Stefanos Tsitsipas' fourth-round loss guaranteed a first-time French Open finalist from the bottom half of the draw, with Ruud emerging as that finalist. Holger Rune was the first Danish man to reach a major singles quarterfinal in the Open Era. This tournament marked the first time since the 2002 Australian Open that Feliciano López failed to qualify for the main draw of a major, ending his record streak of 79 consecutive major appearances. This marked the final professional appearance of former world No. 5 and 2008 Australian Open runner-up Jo-Wilfried Tsonga, who lost in the first round to Ruud.

This was the first edition of the French Open to feature a tiebreak (10-point) in the fifth set when the match reached 6 games all. Camilo Ugo Carabelli and Aslan Karatsev became the first players to contest this tiebreak in the main draw in their first-round match, with Ugo Carabelli emerging victorious.

== Seeds ==

 SRB Novak Djokovic (quarterfinals)
  (Note: On 1 March 2022, the ATP announced that players from Russia and Belarus will not be allowed to compete under the name or flag of Russia or Belarus following the 2022 Russian invasion of Ukraine.)Daniil Medvedev (fourth round)
 GER Alexander Zverev (semifinals, retired)
 GRE Stefanos Tsitsipas (fourth round)
 ESP Rafael Nadal (champion)
 ESP Carlos Alcaraz (quarterfinals)
 Andrey Rublev (quarterfinals)
 NOR Casper Ruud (final)
 CAN Félix Auger-Aliassime (fourth round)
 GBR Cameron Norrie (third round)
 ITA Jannik Sinner (fourth round, retired)
 POL Hubert Hurkacz (fourth round)
 USA Taylor Fritz (second round)
 CAN Denis Shapovalov (first round)
 ARG Diego Schwartzman (fourth round)
 ESP Pablo Carreño Busta (first round)

 USA Reilly Opelka (first round)
 BUL Grigor Dimitrov (third round)
 AUS Alex de Minaur (first round)
 CRO Marin Čilić (semifinals)
 Karen Khachanov (fourth round)
 GEO Nikoloz Basilashvili (second round)
 USA John Isner (third round)
 USA Frances Tiafoe (second round)
 ESP Alejandro Davidovich Fokina (first round)
 NED Botic van de Zandschulp (third round)
 USA Sebastian Korda (third round)
 SRB Miomir Kecmanović (third round)
 GBR Dan Evans (second round)
 USA Tommy Paul (first round)
 USA Jenson Brooksby (first round)
 ITA Lorenzo Sonego (third round)

== Seeded players ==
The following are the seeded players. Seedings are based on ATP rankings as of 16 May 2022. Rankings and points before are as of 23 May 2022.
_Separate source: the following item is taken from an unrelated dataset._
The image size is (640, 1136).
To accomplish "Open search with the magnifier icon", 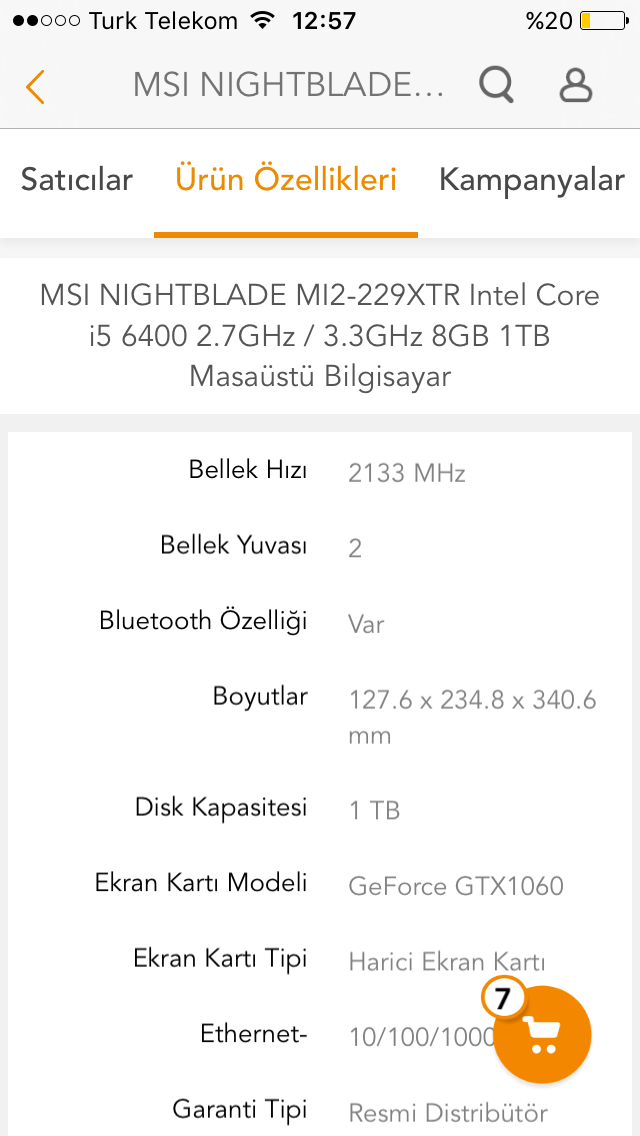I will [x=496, y=85].
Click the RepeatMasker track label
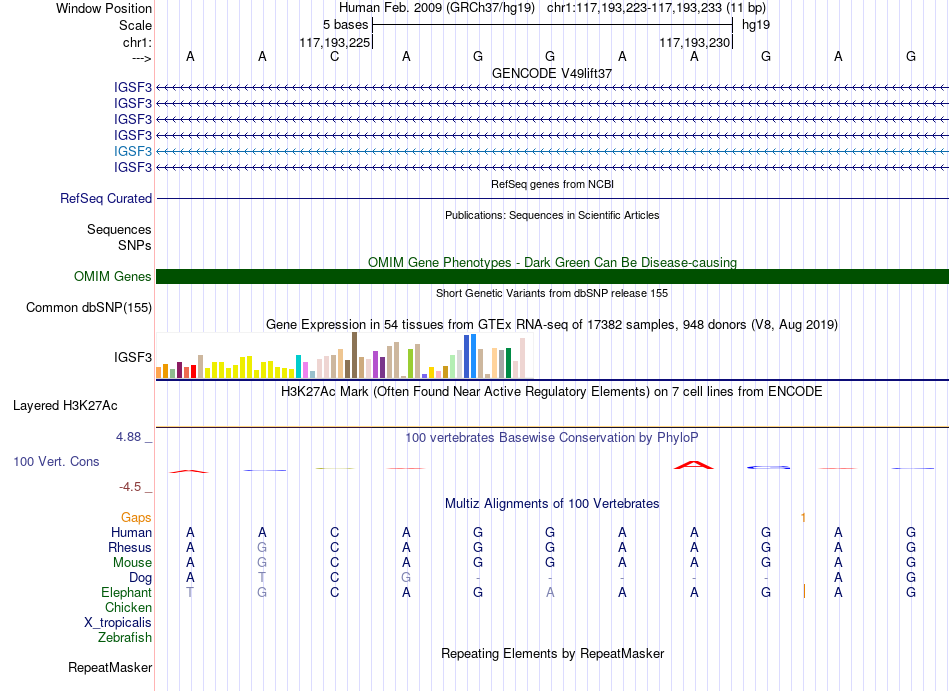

Because the 2022 tournament takes place one week earlier than in 2021, points from the 2020 and 2021 tournaments will not be dropped until 13 June 2022, one week after the end of the 2022 tournament. Those points are accordingly not reflected in the table below. Instead of points from the 2020 and 2021 tournaments, players will be dropping either (a) points from tournaments held during the week of 24 May 2021 (Belgrade 2 and Parma) or (b) their 19th best result.

Note that this is a different rankings adjustment system than the one that the WTA is using for the women's tournament.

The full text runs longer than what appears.